For decades, lowering class size has been touted as a strategy for improving student learning, despite loads of research asserting that it is not an effective solution. The Fordham Institute’s new study, Right-sizing the Classroom: Making the Most of Great Teachers, turns this idea on its head with a simulation of what happens if good teachers are actually assigned more students. The result: increased student learning.
This study uses teacher and student data from North Carolina and simulates what would happen if teachers with high value-added—those who are advancing student learning at greater rates than predicted—were assigned between six and twelve additional students (and if less effective teachers’ classrooms were proportionally reduced by this many students). The findings are promising: Adding six students to effective eighth-grade teachers’ classrooms could produce gains equivalent to an extra two weeks of school. And because more students are exposed to effective teaching and fewer are subjected to less effective instruction, schools experience improved student learning overall.

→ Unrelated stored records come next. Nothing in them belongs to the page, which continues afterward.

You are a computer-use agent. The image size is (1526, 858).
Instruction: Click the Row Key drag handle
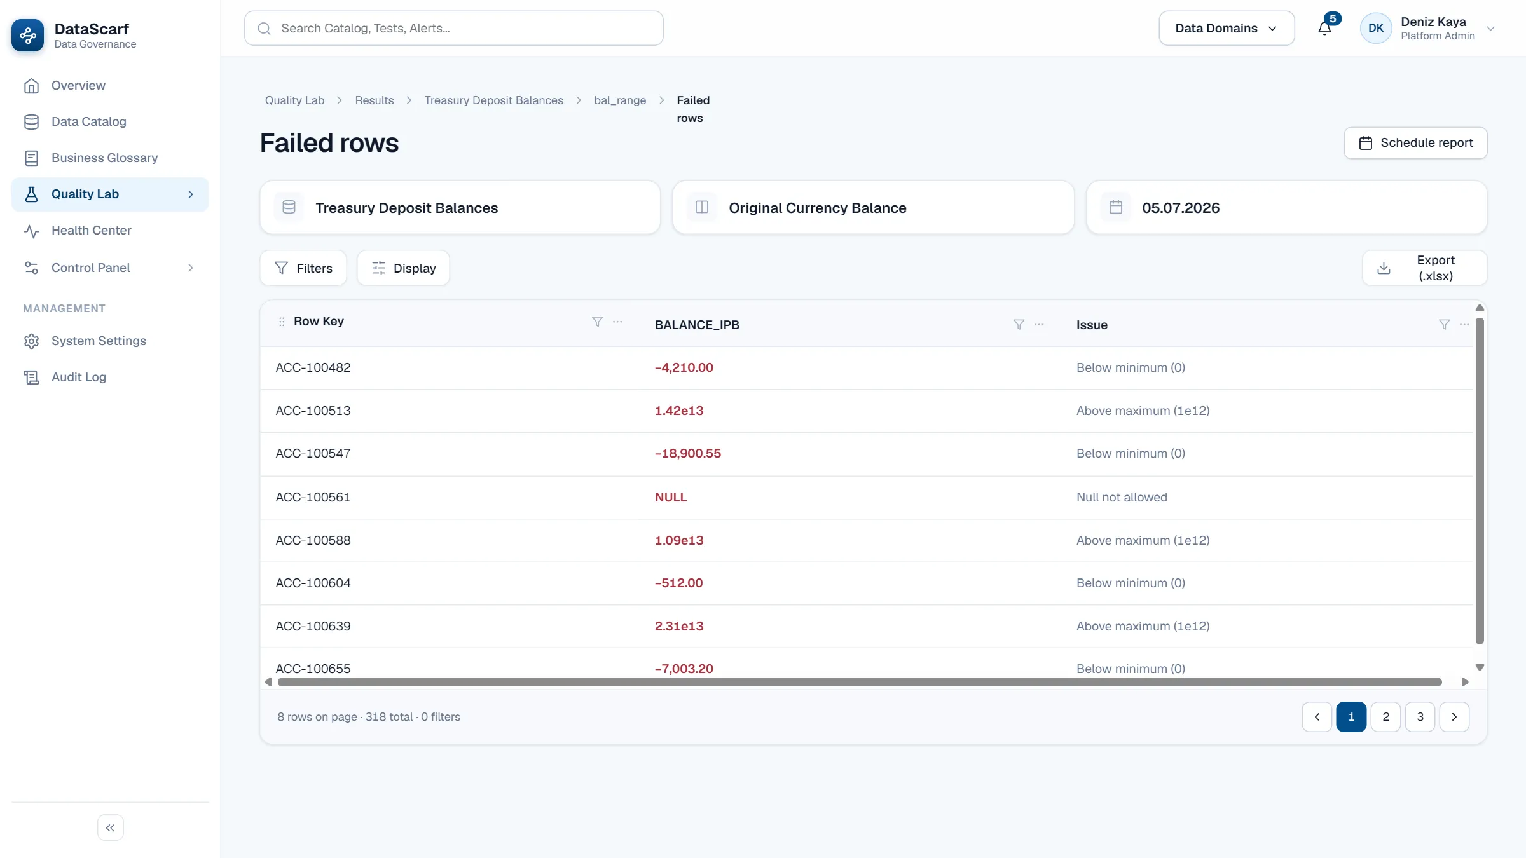[x=282, y=322]
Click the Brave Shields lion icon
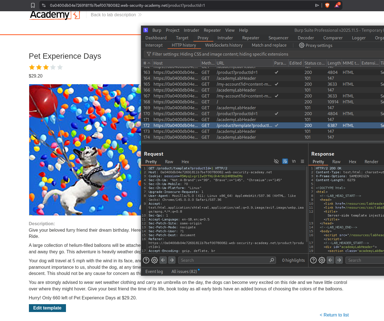This screenshot has height=321, width=384. point(327,5)
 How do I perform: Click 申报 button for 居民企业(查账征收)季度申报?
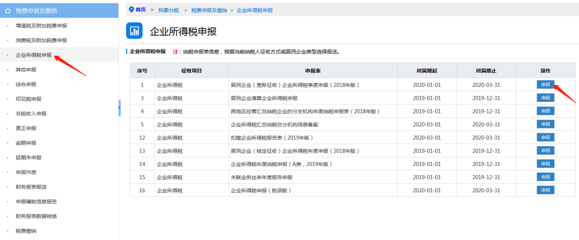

Findings like these should ideally put an end to the notion that blanket reductions in class size are a solution to anything. And it should launch a conversation about how to promote staffing and compensation models that vary how students are assigned to teachers based on their effectiveness.
However, the promising findings from the study could overshadow another important result: increasing class size for effective teachers does nothing in this simulation to help low-income students gain more access to effective teachers. This is likely because too many of our highest-need schools with high concentrations of low-income students don’t have enough effective teachers in the first place; shifting students around within a building doesn’t address this.

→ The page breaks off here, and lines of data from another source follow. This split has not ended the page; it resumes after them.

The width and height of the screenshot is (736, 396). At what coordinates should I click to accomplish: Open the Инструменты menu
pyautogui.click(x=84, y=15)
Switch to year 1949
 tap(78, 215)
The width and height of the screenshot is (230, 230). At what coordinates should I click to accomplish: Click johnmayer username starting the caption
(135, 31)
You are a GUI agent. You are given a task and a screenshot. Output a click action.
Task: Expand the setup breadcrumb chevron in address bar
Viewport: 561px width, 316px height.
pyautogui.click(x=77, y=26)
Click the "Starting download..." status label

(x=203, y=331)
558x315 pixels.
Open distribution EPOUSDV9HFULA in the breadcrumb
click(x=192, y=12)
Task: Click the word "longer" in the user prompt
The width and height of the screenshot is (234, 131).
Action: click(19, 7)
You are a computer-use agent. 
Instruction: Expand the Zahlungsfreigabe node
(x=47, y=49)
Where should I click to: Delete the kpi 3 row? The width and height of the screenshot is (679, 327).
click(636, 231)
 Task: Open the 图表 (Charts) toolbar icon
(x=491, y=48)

So while the premise suggested through this study is promising and worth exploring in actual practice, the strategy can’t just be about getting more students in a classroom with effective teachers. It also must be about getting more effective teachers into the buildings where they are most needed. This can happen in unconventional ways—for instance, Public Impact’s Opportunity Culture work explores how to use technology to extend the reach of top teachers. But it also needs to happen by addressing school culture and school conditions, such as the quality of leadership and the opportunity for teachers to work collaboratively and develop professionally. These are factors that keep great teachers from going to (and staying in) high-need schools.
By exploring flexibility with class sizes, we may ensure that more students in certain schools have access to great teachers, but until we address the bigger issue of which teachers are teaching where, we will never reach the goal of equal access to effective teachers for all students.
Sarah Almy is director of teacher quality at The Education Trust.